Over the past couple days I've been immersed in a frenzy of study, realization, and change. This has led me, not to a destination, but a few concrete steps forward on the journey. I will attempt to summarize my findings here:
1. This came to me in a meditation: We (humans, particularly Westerners) are stealing from the earth without giving back. What does the earth want us to give back? Poop.
Yes, poop.
I remember reading once that human fecal matter is one of the most effective fertilizers in existence. With this in mind, I googled a bit, and found that composting human excrement has been done with great success, and is apparently not as gross as one might think. If done properly, it becomes pleasant-smelling and pathogen-free. I believe this is an idea whose time has come--with the world's drinking water supply declining and becoming more and more contaminated, we simply cannot afford to continue pooping in our drinking water. Sadly, I doubt I'll be ready to begin composting any time soon, however, it is a project on my list for the future.
2. I've been feeling somewhat guilty about the level of luxury in my life, which allows me to do ridiculous things like buy and wear gothic lolita clothing (although this fashion can actually be indulged in somewhat sustainably--a subject for a later post). This is because on the other side of the world, there are forgotten women who must spend their lives alone, abandoned and cast out by their families and societies, in shocking poverty and constant, unimaginable, and permanent suffering. I am talking about women with obstetric fistula. I can't imagine a worse fate--The alternative, dying in childbirth, actually seems preferable.
These women suffer because of poverty and ignorance. They are married off at a young age--often being forced to have sex with much older men before their menstruation has even started. And they suffer because the societies in which they live do not value women as full human beings, but only as baby-making machines. I know I must do something to help these people--something more than simply making a $20 donation to charity. Plans are slowly being birthed, and will be detailed in a future post.
3. Yesterday God's movement in my own life became apparent, and I am officially transitioning over the next two weeks. The transition has been, and will continue to be, clean and elegant. Specifically, I am very happy to report that in two weeks, I will start (again) as Assistant Director of Life Force Arts Center, an awesome nonprofit organization dedicated to spiritually-based visual, literary, and performing arts. And this time around, I'll be getting paid enough to cover my basic expenses, which means I can devote my full focus to advancing the cause of art and spirituality.
I have been dreaming of this moment--literally and figuratively--for a long, long time--in fact, more than a year ago I was praying to God to remove me from my job and place me in a more suitable one. I had been thinking to take a lower-paid position at Hobby Lobby or another craft-related store, but the Lord had bigger plans. He kept me at CFS and pushed me into a supervisory role, then a management role.

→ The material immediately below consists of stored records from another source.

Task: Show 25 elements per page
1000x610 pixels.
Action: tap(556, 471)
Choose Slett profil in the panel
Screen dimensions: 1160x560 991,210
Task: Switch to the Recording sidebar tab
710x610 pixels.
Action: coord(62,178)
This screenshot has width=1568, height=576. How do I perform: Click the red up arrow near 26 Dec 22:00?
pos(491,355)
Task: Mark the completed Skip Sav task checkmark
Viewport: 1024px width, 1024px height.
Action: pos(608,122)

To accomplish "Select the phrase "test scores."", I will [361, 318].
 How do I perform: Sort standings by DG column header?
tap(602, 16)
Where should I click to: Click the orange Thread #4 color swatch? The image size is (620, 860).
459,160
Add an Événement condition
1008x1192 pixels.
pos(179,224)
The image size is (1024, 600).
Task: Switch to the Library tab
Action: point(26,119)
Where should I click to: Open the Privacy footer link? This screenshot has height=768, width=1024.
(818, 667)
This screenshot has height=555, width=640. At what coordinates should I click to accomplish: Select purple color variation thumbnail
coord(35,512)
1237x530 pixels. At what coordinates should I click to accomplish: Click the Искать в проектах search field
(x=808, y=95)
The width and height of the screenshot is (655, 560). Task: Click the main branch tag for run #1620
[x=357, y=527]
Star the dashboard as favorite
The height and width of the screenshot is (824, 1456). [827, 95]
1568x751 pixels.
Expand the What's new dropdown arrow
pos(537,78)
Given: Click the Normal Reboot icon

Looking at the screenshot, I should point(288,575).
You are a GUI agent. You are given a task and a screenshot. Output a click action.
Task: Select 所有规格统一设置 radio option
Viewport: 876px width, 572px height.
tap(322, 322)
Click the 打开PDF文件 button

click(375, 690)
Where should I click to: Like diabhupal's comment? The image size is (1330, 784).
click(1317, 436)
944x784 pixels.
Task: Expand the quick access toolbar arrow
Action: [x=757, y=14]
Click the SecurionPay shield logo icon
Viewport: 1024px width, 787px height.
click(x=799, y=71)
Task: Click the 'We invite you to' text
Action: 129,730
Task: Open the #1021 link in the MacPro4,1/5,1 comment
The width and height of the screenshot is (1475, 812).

I am not the same person I was a year ago--I have grown exponentially in marketable skill. And now that I'm coming full circle at LFAC, I will need to constantly call upon this skill that I have acquired by the Lord's leading and guidance.
4. The price of authenticity. This new role comes with a significant pay cut for me. Possibly I could have asked for more, and may have gotten it, however, I do not feel right about taking more from a nonprofit organization than I require to pay my basic living expenses. Now if I had been better about managing my money in the past, and therefore been debt-free now, my expenses would be much lower and I could work for less. Like the medical missionaries of Mercy Ships, who sail to poor countries at their own expense to provide much-needed healthcare services to people who cannot obtain them in any other way. How much more good could I do if I required less to live on, or if I could generate the material wealth I needed on my own time, allowing me to be able to give myself fully to a cause that does not pay?
Because the worthiest causes do not pay. Helping the poorest and most forgotten people on the earth is not something our corporations consider valuable. Additionally, I keep feeling that I need to increase my financial contribution to the world, even as I take on less lucrative career paths. There must be a way I can create an income stream that allows me to be free to help other people, free to give away millions of dollars to charity, free to obtain the education and training I'll need to carry out whatever mission I'm given. I believe the Being who created humanity gives each person the resources he needs to complete his calling. This, too, is a subject to be more fully explored in another post.
5. This is the World Scientists' Warning to Humanity. It was published almost TEN YEARS AGO, and it scares the fuck out of me. Basically we have ten, maybe twenty, years left to stop the hazardous course our civilizations are on before the whole world goes to hell in a handbasket.
Now this is not a conspiracy theory by religious extremists--although religions have been (mostly fruitlessly) warning us to act right from the beginning. This was created by 1600 senior scientists from 71 countries, including half of all
Nobel Laureates. In other words, the greatest scientists alive in our time. However, when it came out, the media declared it "unnewsworthy" and did not publish it. I only knew about it from reading Balance Point, which I found by accident while googling for poop. This is another subject worthy of its own post.
Now, this is a lot. It is a lot of information to process through my brain. It is a lot of direction for my life, and I really don't know where the fuck it will lead me.
Somehow, after just 10 days of this journey, I am getting the idea that I am about to live an extraordinary, strange life.